━━ Source information
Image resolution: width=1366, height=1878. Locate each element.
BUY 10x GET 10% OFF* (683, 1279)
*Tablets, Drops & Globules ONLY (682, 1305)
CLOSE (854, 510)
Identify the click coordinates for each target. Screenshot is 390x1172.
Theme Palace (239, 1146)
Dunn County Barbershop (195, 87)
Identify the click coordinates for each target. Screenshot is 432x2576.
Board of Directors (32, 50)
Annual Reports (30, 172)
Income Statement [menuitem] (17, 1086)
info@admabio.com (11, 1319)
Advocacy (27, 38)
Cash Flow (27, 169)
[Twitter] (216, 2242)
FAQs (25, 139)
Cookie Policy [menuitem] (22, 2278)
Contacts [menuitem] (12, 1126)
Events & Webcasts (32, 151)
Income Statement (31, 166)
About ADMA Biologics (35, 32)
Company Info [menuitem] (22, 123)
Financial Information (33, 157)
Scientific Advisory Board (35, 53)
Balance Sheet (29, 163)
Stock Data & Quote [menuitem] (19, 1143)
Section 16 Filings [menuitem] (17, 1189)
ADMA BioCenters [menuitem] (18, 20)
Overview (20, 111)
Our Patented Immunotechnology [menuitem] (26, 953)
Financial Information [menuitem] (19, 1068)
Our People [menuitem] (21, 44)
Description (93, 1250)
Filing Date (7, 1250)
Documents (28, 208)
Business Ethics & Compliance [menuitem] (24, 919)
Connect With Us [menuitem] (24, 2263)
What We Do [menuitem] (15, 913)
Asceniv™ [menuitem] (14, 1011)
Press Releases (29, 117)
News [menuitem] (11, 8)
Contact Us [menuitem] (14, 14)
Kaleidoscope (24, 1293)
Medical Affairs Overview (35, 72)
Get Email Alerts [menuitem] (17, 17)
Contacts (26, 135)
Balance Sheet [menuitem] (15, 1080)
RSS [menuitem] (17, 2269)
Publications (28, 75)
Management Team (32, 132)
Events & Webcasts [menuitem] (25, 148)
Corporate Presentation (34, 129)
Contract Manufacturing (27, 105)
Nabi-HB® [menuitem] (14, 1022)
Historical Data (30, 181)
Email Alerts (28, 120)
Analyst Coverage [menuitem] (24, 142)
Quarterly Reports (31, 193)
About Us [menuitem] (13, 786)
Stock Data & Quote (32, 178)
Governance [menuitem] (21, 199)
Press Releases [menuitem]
━━━━
§ What needs to be done: If a line in the records contains the word "Email", copy it out.

§ Result of this task:
Get Email Alerts [menuitem] (17, 17)
Email Alerts (28, 120)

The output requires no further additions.